Journal entry: 18th July 2014
I have to say, it has been less than a week since I came back from the most meaningful two weeks of my life and I am having some difficulty settling back in. I’ve always understood that there is a HUGE difference between doing what I want to do and doing what I have to do but I’ve never felt the difference this acutely before.
Adjustments and change have always been a bit tricky for me to navigate and I’m aware that it’s not ok to crawl into bed at 7pm just so I won’t be alone with my thoughts. I wake up early as usual, all excited about my day and raring to go at 4am. Then I remember that I have to spend most of my day in an un-fulfilling role, and I hide under the covers until I absolutely have to drag myself out of bed.

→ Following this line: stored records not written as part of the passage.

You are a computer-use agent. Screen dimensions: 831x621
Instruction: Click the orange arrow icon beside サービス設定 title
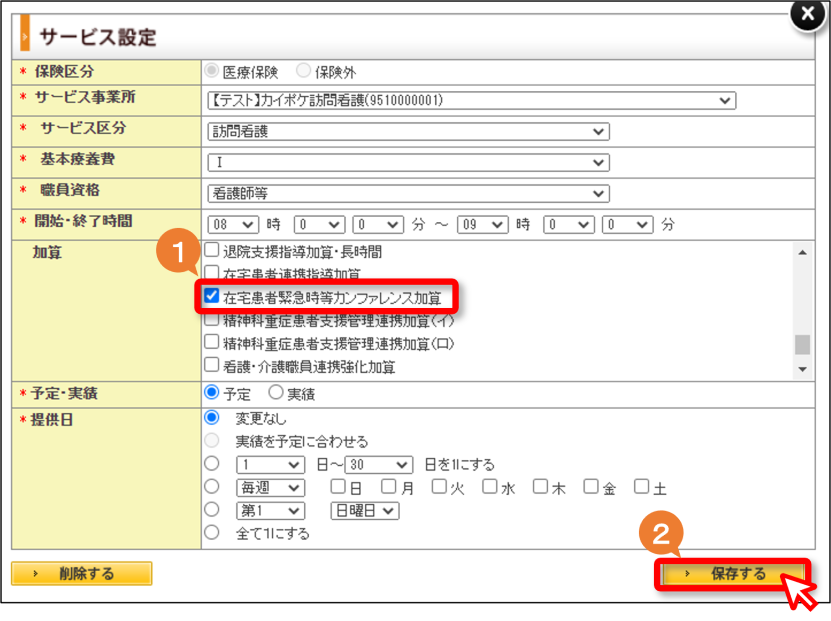24,35
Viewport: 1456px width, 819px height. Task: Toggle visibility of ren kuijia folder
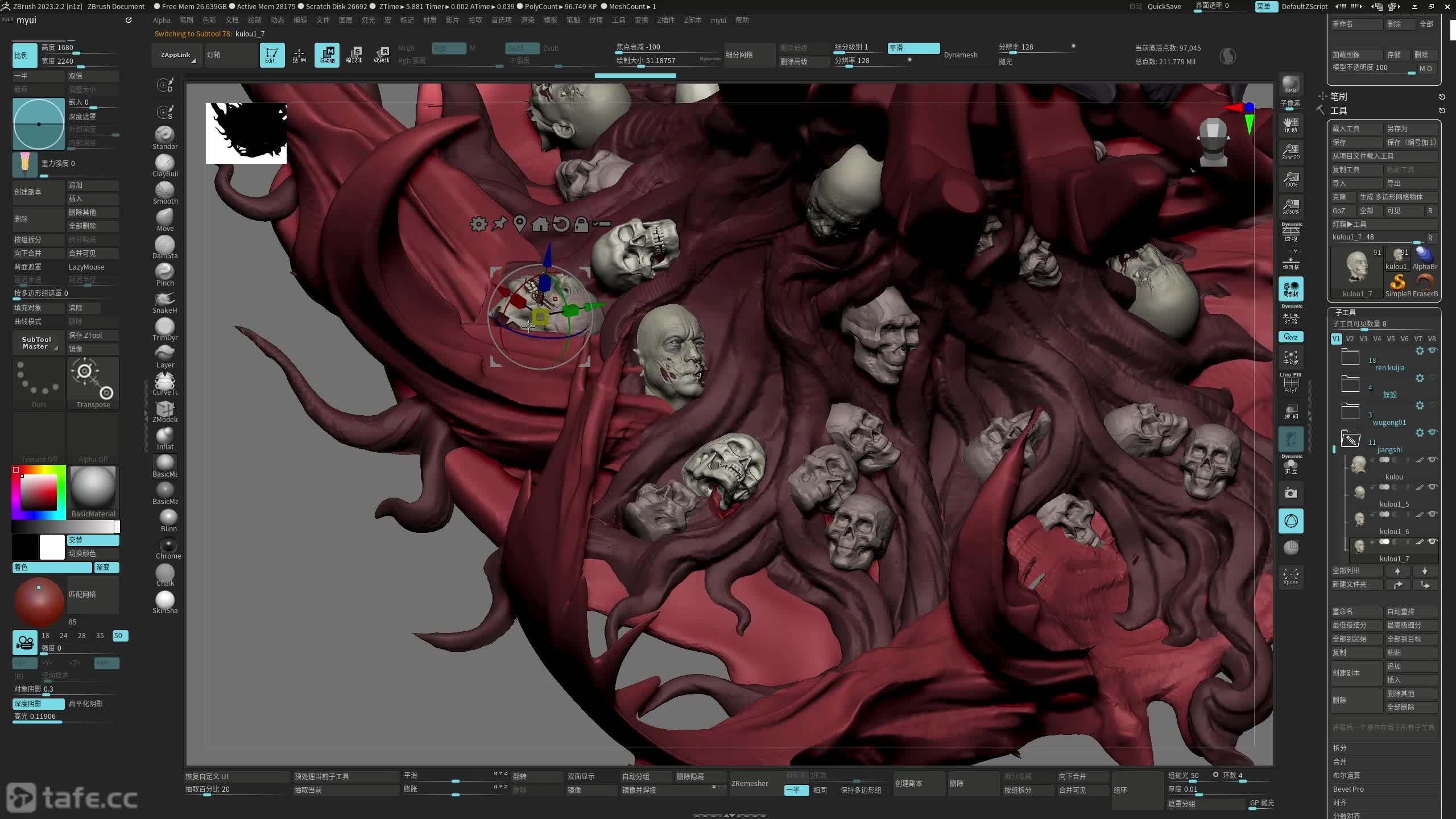pyautogui.click(x=1433, y=350)
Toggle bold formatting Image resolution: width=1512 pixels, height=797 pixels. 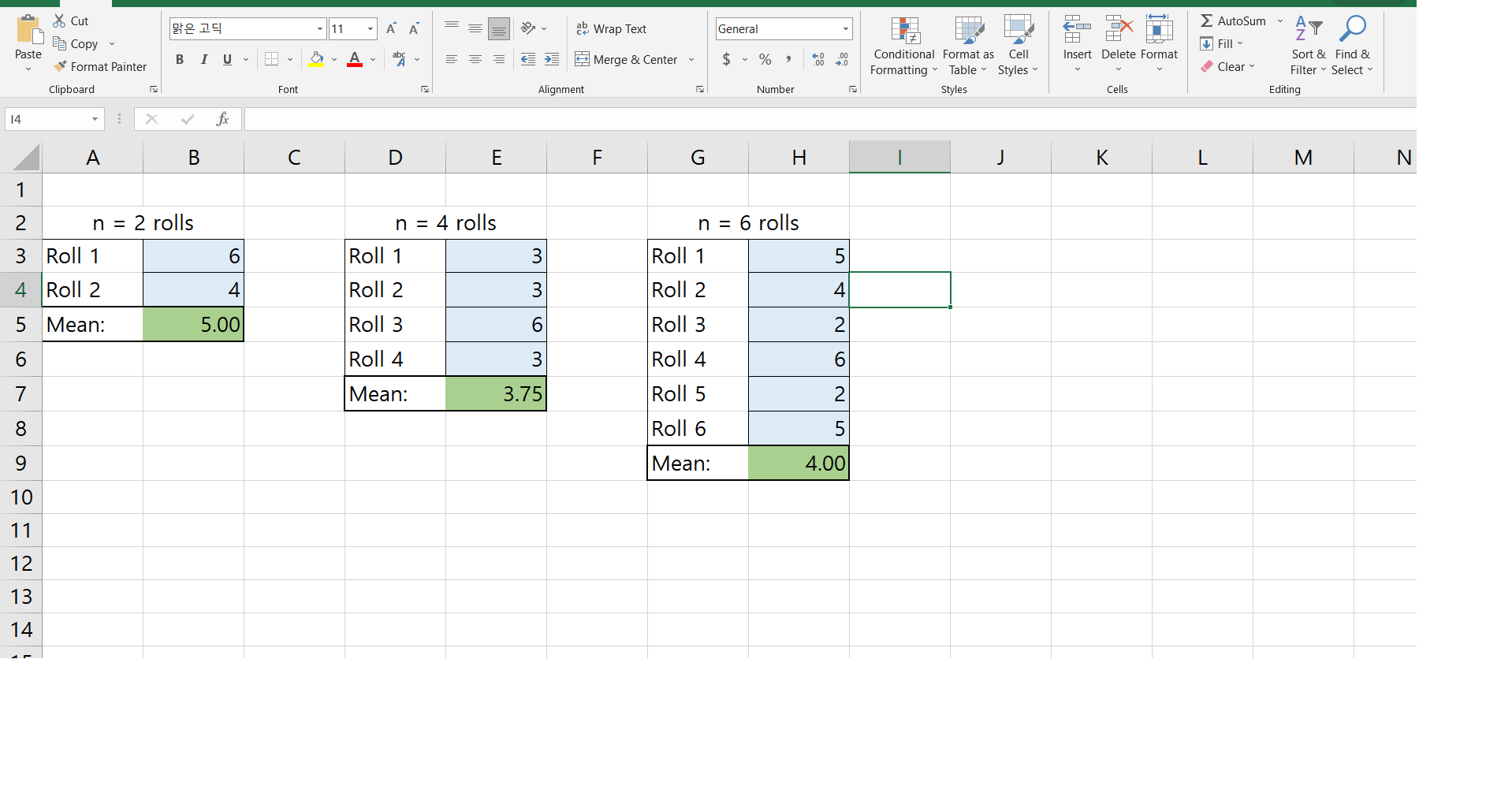(x=179, y=59)
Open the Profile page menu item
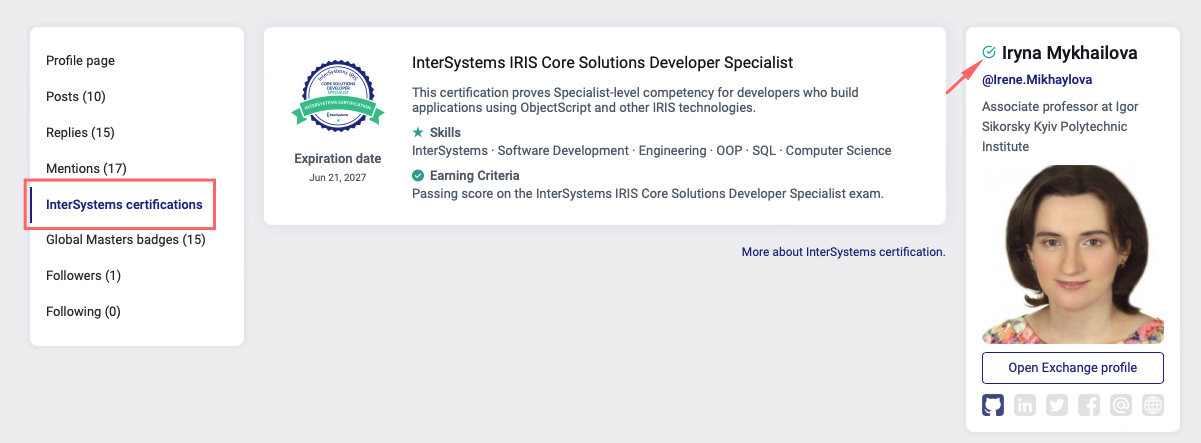1201x443 pixels. click(80, 61)
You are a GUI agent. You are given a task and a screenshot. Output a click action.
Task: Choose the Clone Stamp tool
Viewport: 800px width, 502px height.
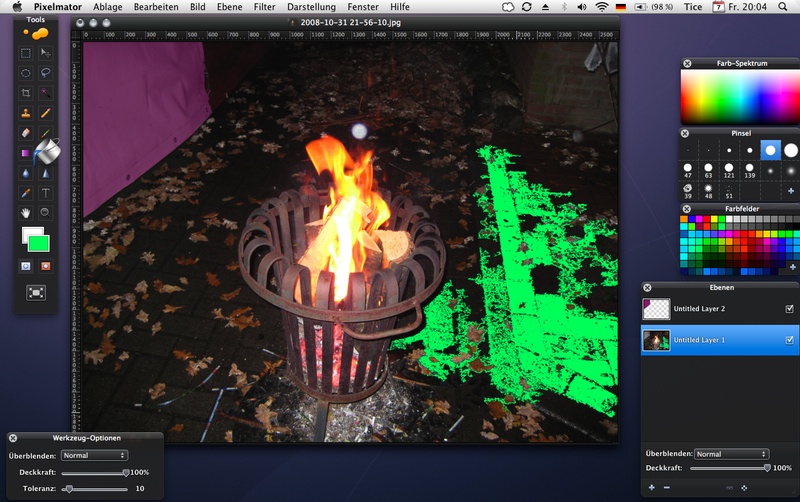click(26, 113)
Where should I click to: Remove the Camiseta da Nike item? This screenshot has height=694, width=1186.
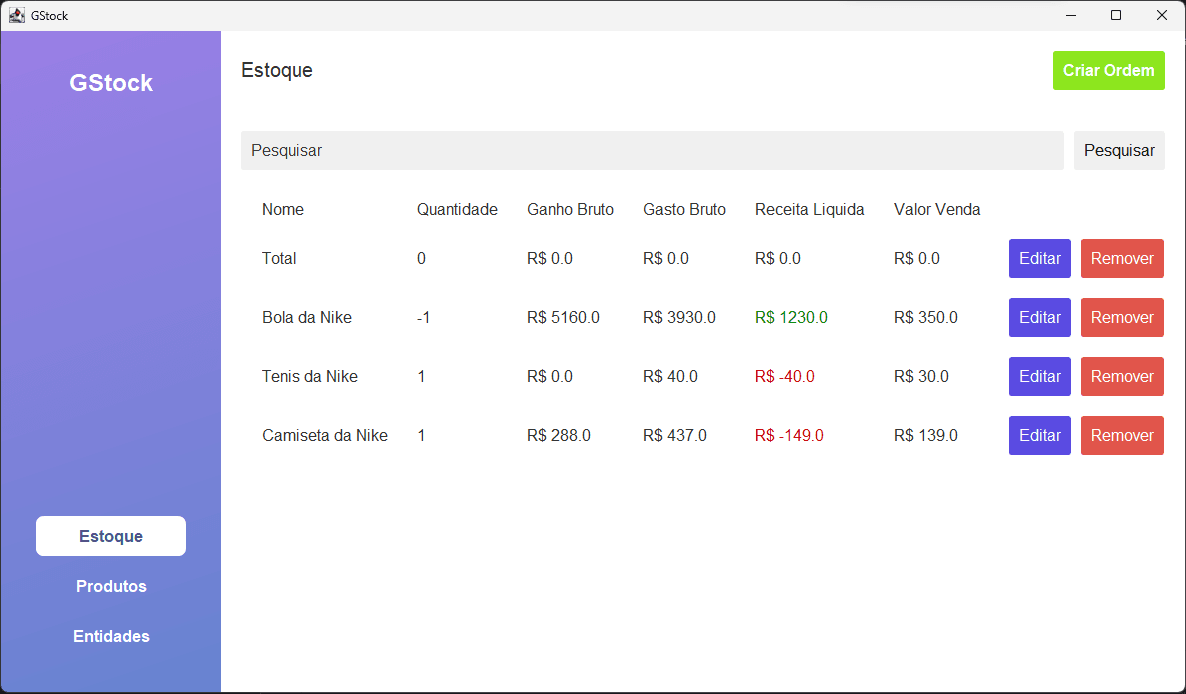click(x=1122, y=435)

Those two weeks felt more real to me than this reality. While I understand that it will always feel more rewarding and fulfilling doing what I want to do instead if what I have to do, the experience was so much more than that. I remember, on our last day, as we were having breakfast together for the last time, most of us were thoughtful and a bit sad. We all already knew that our lives were forever changed by this experience.
As we talked about what we each be doing the next day I had shrugged and said “Oh well, back to the real world.” Then immediately realized how incorrect that statement was. My life, my world before the Creative Retreat, now seems like the false one. My life has changed in ways I never would have dreamed and my reality before those two weeks seems unreal to me now.
Today 20th September:
I am still having dreams about writing, being around our workshop table and having excerpts to read. In the dreams I hear Professor Funso’s voice: “You must think about what it is you are trying to say.” Then ‘Aunty’ Merle says “But what you really mean by that?”
I wake up with words I have to write down which I quickly forget when thoughts of the office weasel their way in. But I am writing every day.
This was one of the most incredible experiences of my life. Not just because of what I learned about writing but also because of the incredible people I met. I will never forget how it felt to meet and spend time with people who share this singular passion. We were all storytellers and it was an honour to have met so many brave, talented, interesting, warm and inspiring people.
Those two weeks have left an imprint on me. In so many ways. Since then I have added more value to my life by including more creative and purposeful endeavours.